BRUNO FARIA LOPES
“Ponto comum a muitos desastres na Caixa: interferência política.”
Imaginemos esta história: o supervisor da banca convida os accionistas do maior banco privado do país para uma reunião. Esses accionistas são um grupo disperso e curioso. Dois deles são bancos rivais do banco de que são accionistas; outro é a empresa semi-pública de eletricidade; outros são accionistas recentes fabricados inteiramente com crédito de bancos rivais, um deles accionista do banco em causa, com o conhecimento do supervisor. Na reunião, o supervisor pastoreia o grupo no sentido de encontrar uma solução diferente para a equipa de administradores que iria a votos daí a semanas. Da conversa surge um nome: o líder de um banco rival, acionista do banco em causa, que por sua vez financiara alguns dos acionistas ali presentes.

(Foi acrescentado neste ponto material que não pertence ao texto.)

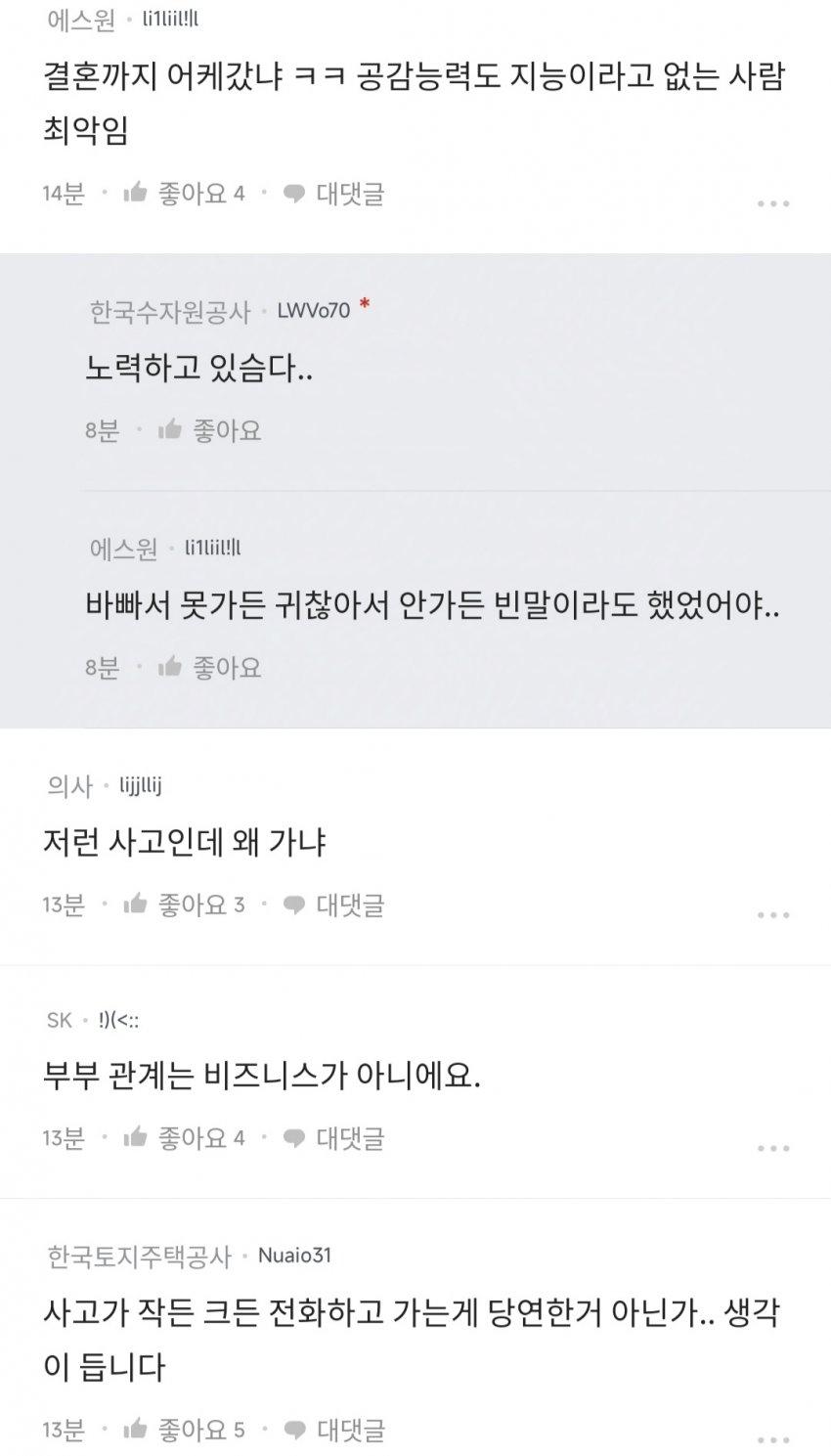Like the 한국토지주택공사 comment with 5 likes
This screenshot has height=1456, width=831.
(135, 1430)
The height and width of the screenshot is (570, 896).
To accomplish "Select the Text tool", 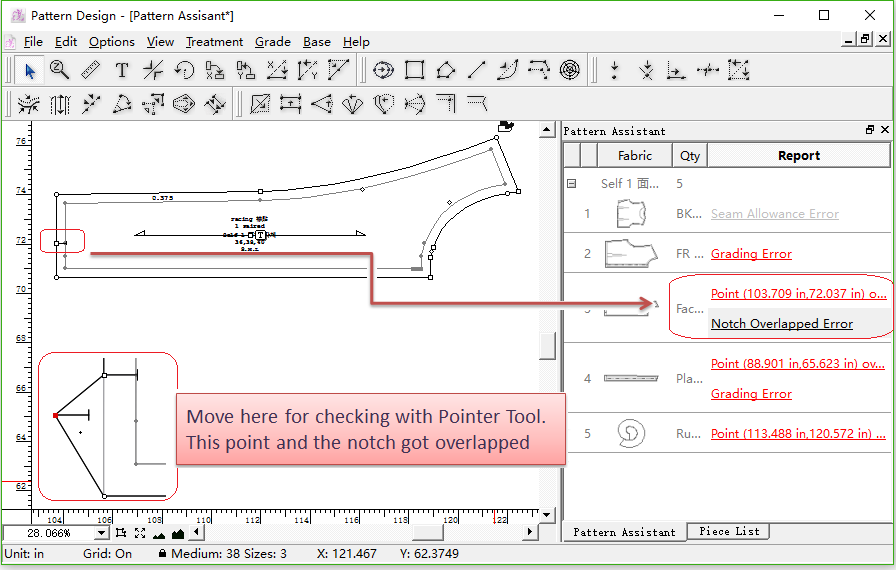I will pos(122,70).
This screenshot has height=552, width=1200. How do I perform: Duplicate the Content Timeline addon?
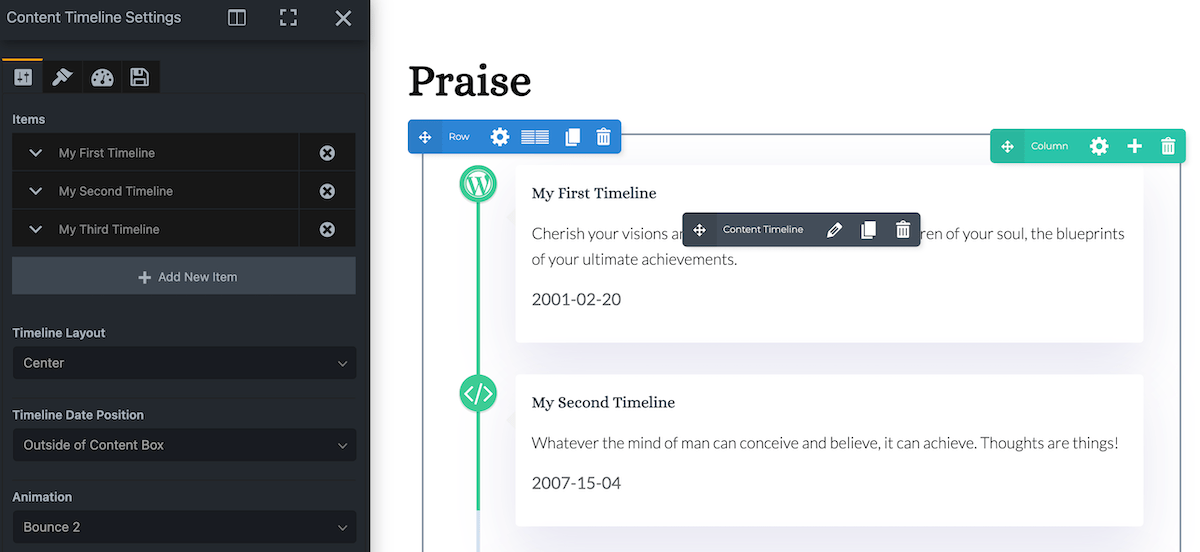[868, 230]
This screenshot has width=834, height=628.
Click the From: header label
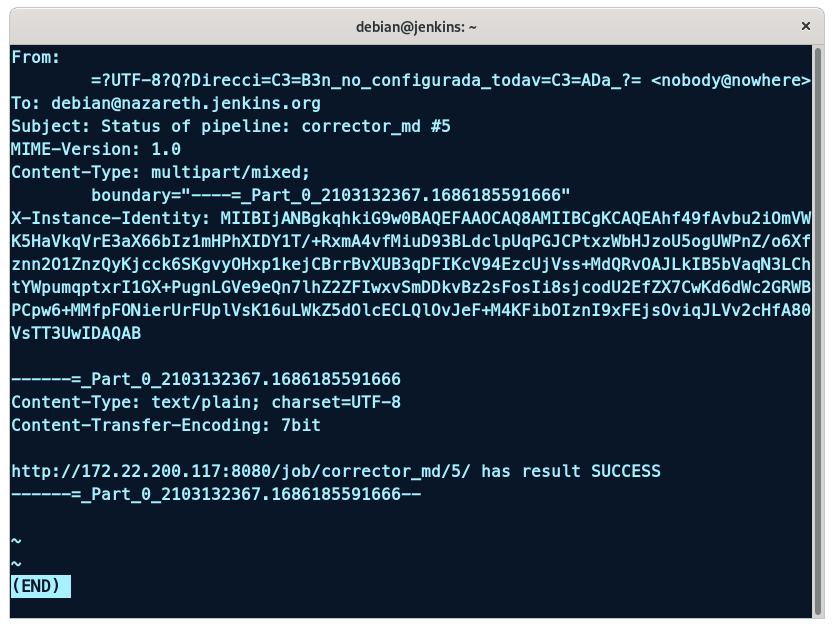pos(36,57)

Esta história aconteceu a 21 de dezembro de 2007, na sede do Banco de Portugal. O banco em causa foi o BCP. Está a ser revisitada hoje porque um dos acionistas fabricados a crédito foi Joe Berardo e porque o crédito que ficou largamente por pagar era da Caixa, cuja gestão está a ser alvo de uma comissão de in
quérito. E está a ser revisitada porque o supervisor, Vítor Constâncio, disse aos deputados que não conhecia a forma como Berardo tinha financiado a sua posição no BCP, o que por lei não era sequer possível, como noticiou o Público. Constâncio tinha de saber – e soube. Enfrenta agora vergonha pública e mais uma ida desagradável ao Parlamento.
Mas o lado revelador desta história não está propriamente no elo Berardo – Constâncio, embora este não seja despiciendo. O que interessa mais é a cultura empresarial e política, antiga, que todo o episódio revela: a interferência deslocada do supervisor, a opacidade da reunião no remanso dos bastidores, o cruzamento pernicioso de participações entre bancos (nascido da decisão política nos anos de 90 de não deixar ir todo o grupo Champalimaud para os espanhóis do Santander), o cruzamento de participações entre empresas de topo (para blindá-las de ofensivas externas), a fabricação de accionistas que não tinham capital, a presença excessiva do poder do Estado (logo, da política) num banco privado.
Esta cultura, vendida muitas vezes sob o slogan de um suposto “interesse nacional”, vigorou no Estado Novo. Perdurou pela democracia – teve o seu pico nos anos imediatamente antes da crise – e cruzou-se inevitavelmente com o sistema arterial da economia: a banca. O banco público foi disso um exemplo, como mostram as operações dissecadas nos últimos dias na comissão de inquérito: a expansão desastrosa da Caixa em Espanha, o negócio da La Seda, o financiamento de acionistas nas batalhas do BCP, da PT e da Cimpor.
A Caixa foi sendo envolvida em prioridades políticas que uma gestão puramente profissional, e competente, não assumiria. Foram prioridades que torraram muito dinheiro – e que permitiram, a espaços, a captura de recursos públicos por interesses estritamente privados. Isto é diferente do papel importante que cabe ao Estado, seja a regular, seja a pensar a política económica.
A crise expôs a fragilidade da maior parte dos protagonistas desta cultura do “interesse nacional”, acabando por esmagá-los. Hoje muita coisa está em mãos estrangeiras, com os chineses e os fundos de ‘private equity’ a liderarem a carga, perante a passividade geral. Mas terá esta forma de pensar sobre a economia, num país pequeno e sem capital, desaparecido com a crise? Quando um Presidente da República entra no mandato a mandar recados contra a “invasão espanhola” na banca ou quando um primeiro-ministro se encontra nos bastidores com uma accionista envolvida num conflito num banco privado devemos permanecer cépticos. As lições da Caixa podem ter ficado por aprender.
Ponto comum a muitos desastres na Caixa: interferência política.